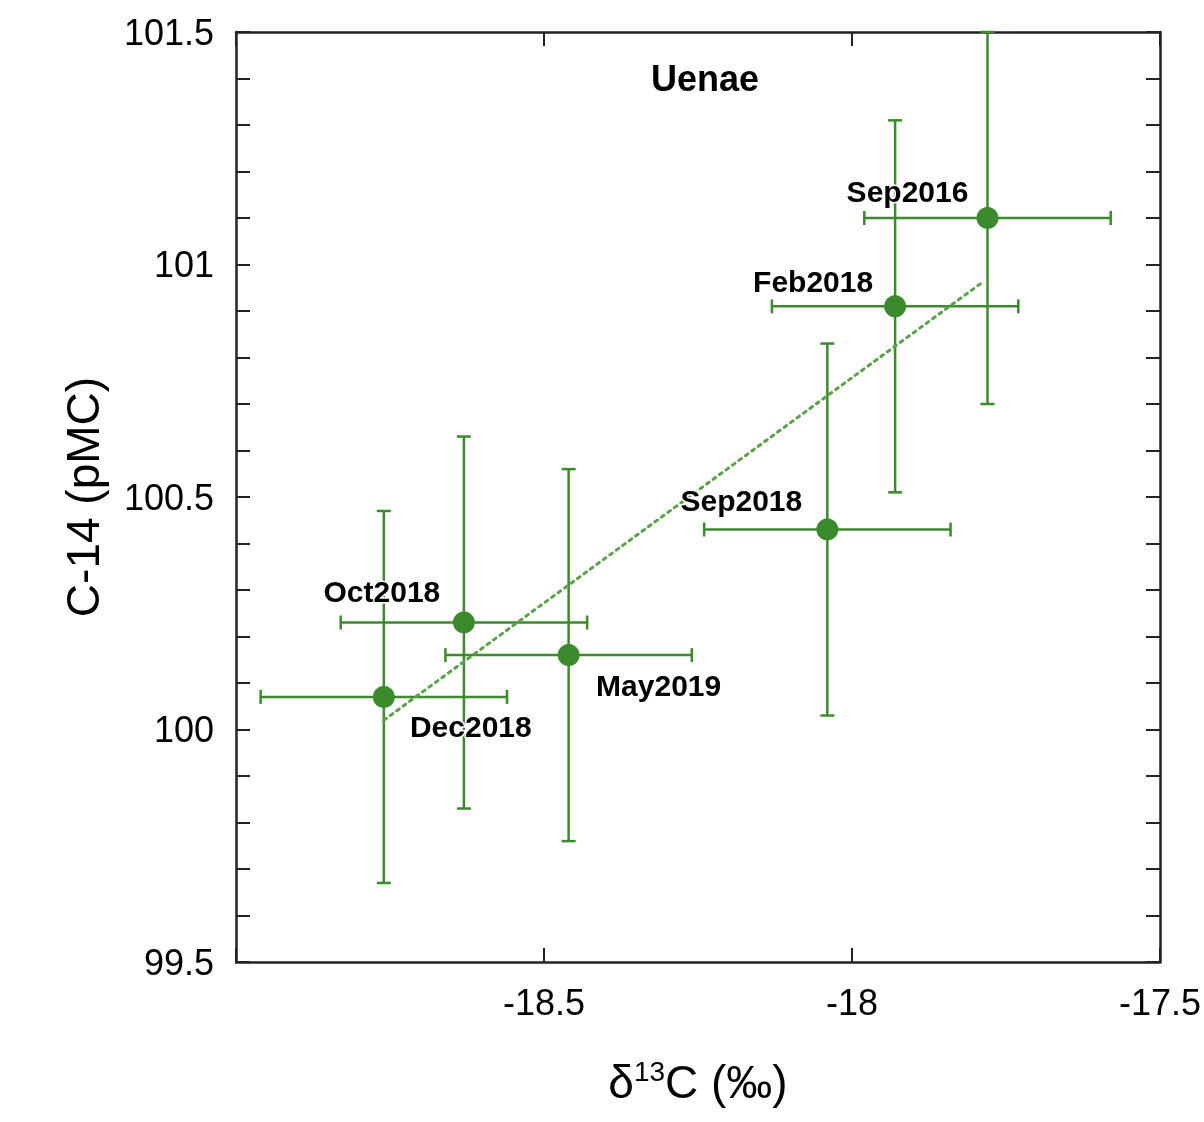  I want to click on y-tick-label: 100.5, so click(168, 497).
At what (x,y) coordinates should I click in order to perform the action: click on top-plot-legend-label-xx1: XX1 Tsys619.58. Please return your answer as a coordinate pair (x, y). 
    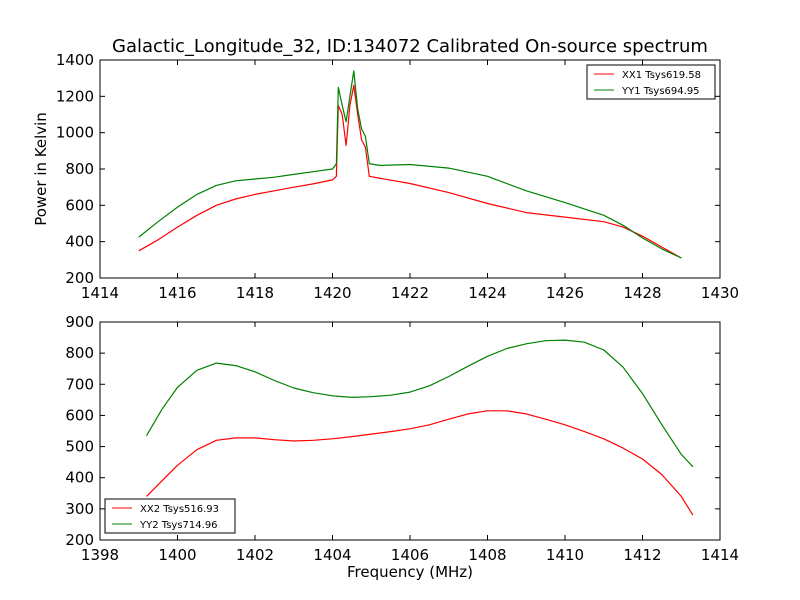
    Looking at the image, I should click on (662, 76).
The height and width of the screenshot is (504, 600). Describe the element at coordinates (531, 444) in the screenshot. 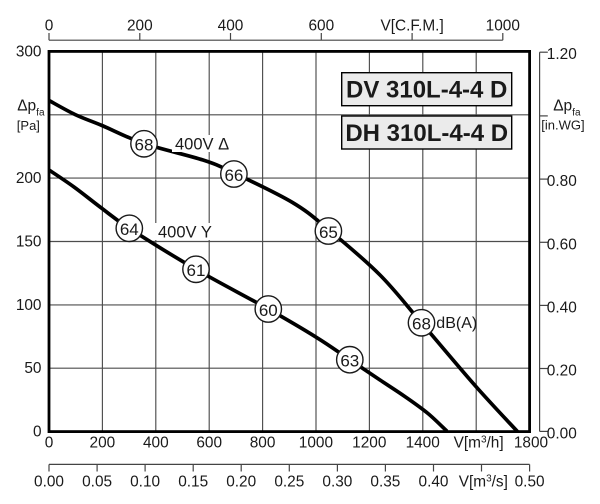

I see `svg-text: 1800` at that location.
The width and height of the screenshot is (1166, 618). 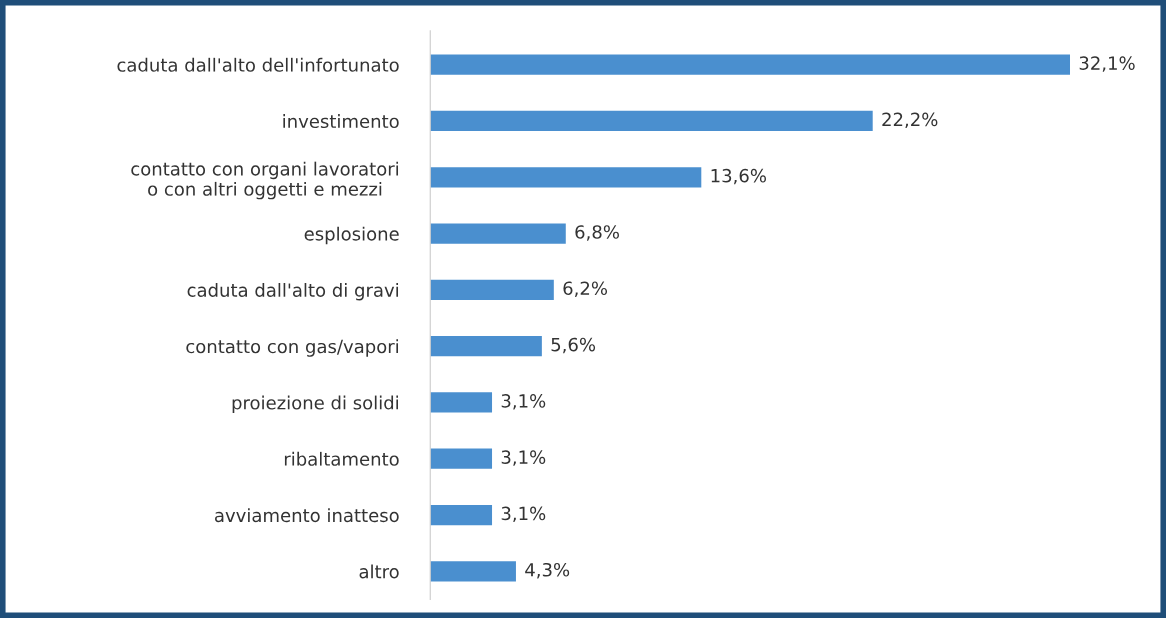 I want to click on y-tick-label: investimento, so click(x=341, y=122).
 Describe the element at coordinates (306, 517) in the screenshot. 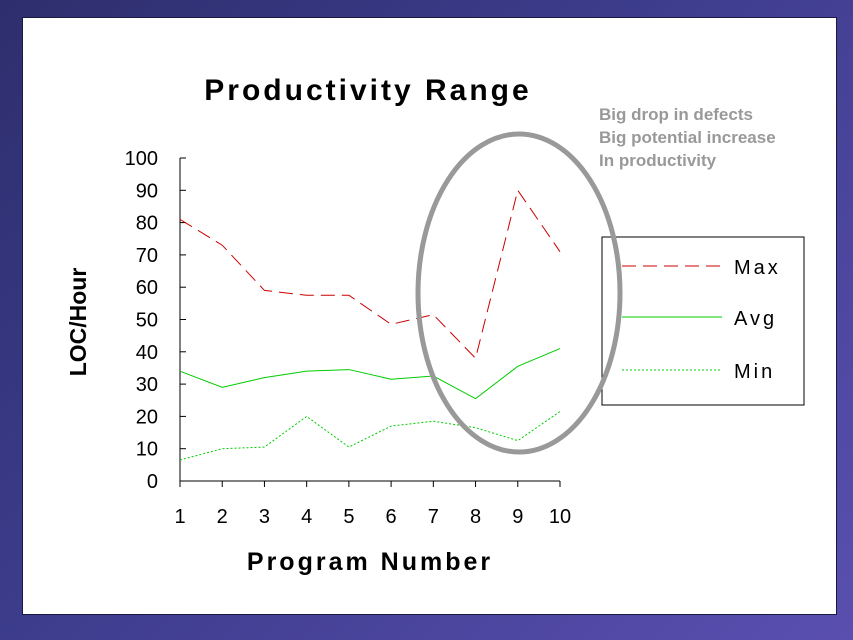

I see `x-tick-label: 4` at that location.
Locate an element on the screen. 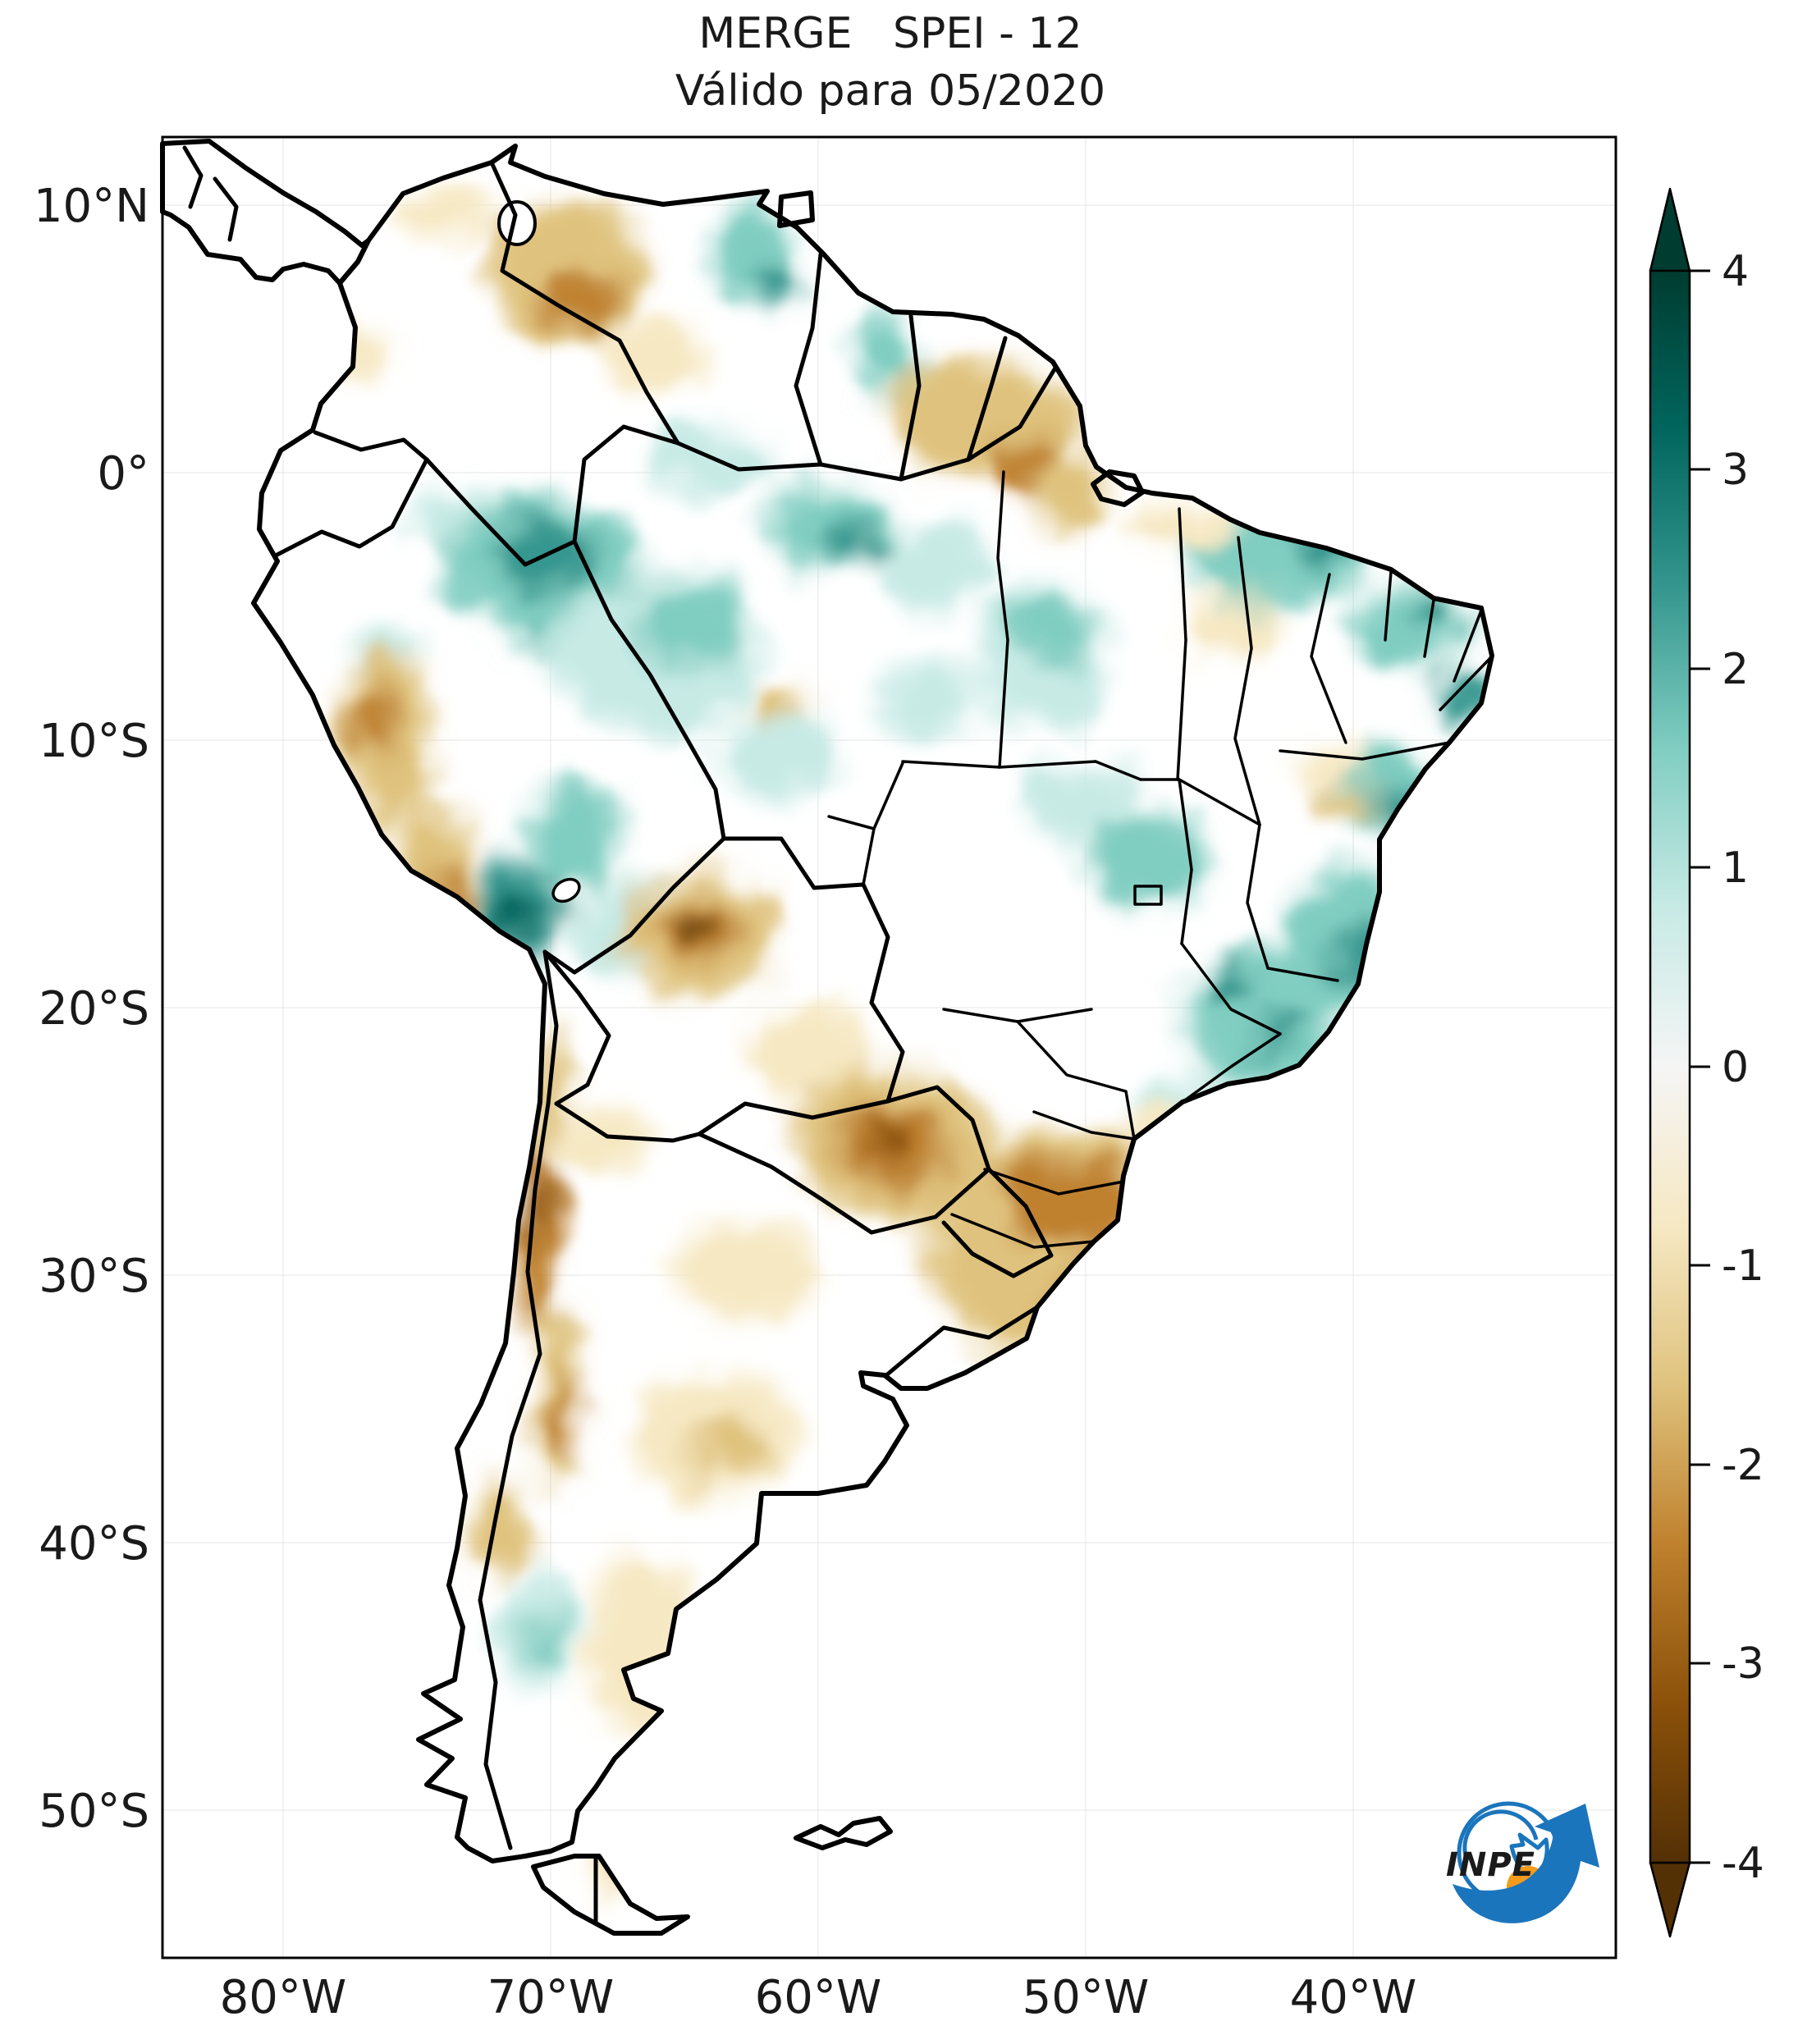  y-tick-label: 40°S is located at coordinates (94, 1544).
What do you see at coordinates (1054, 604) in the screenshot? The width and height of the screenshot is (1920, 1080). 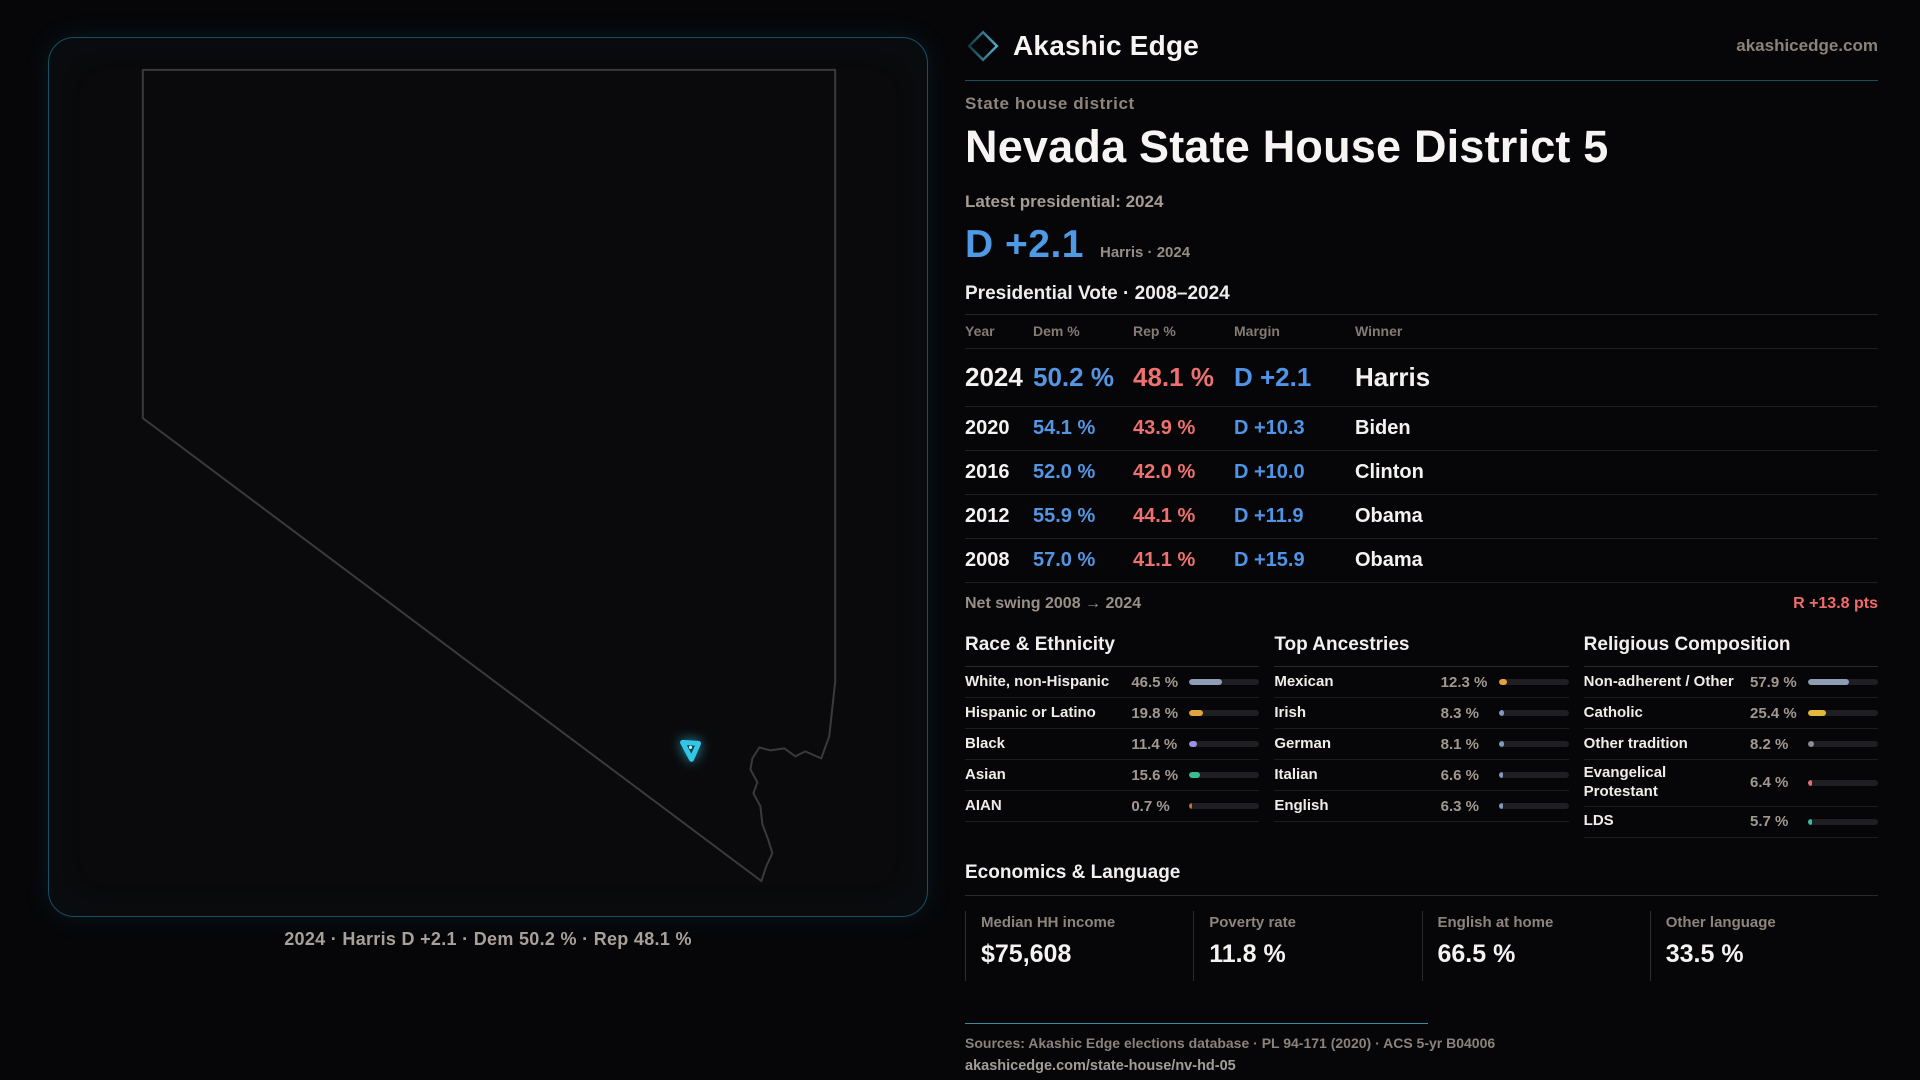 I see `net-swing-label: Net swing 2008 → 2024` at bounding box center [1054, 604].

■ **ASSIGNED TASK**: Could you update the material from its start through the line containing "Looking at the", changing "coordinate pair" to "ordered pair" and leaving everything else the same? Please omit the pictures from your answer.

■ **SOLUTION**:
  I want to click on y-tick-label: 100.5, so click(168, 497).
At what (x,y) coordinates should I click in order to perform the action: click on top-plot-legend-label-xx1: XX1 Tsys619.58. Please return your answer as a ordered pair (x, y). 
    Looking at the image, I should click on (662, 76).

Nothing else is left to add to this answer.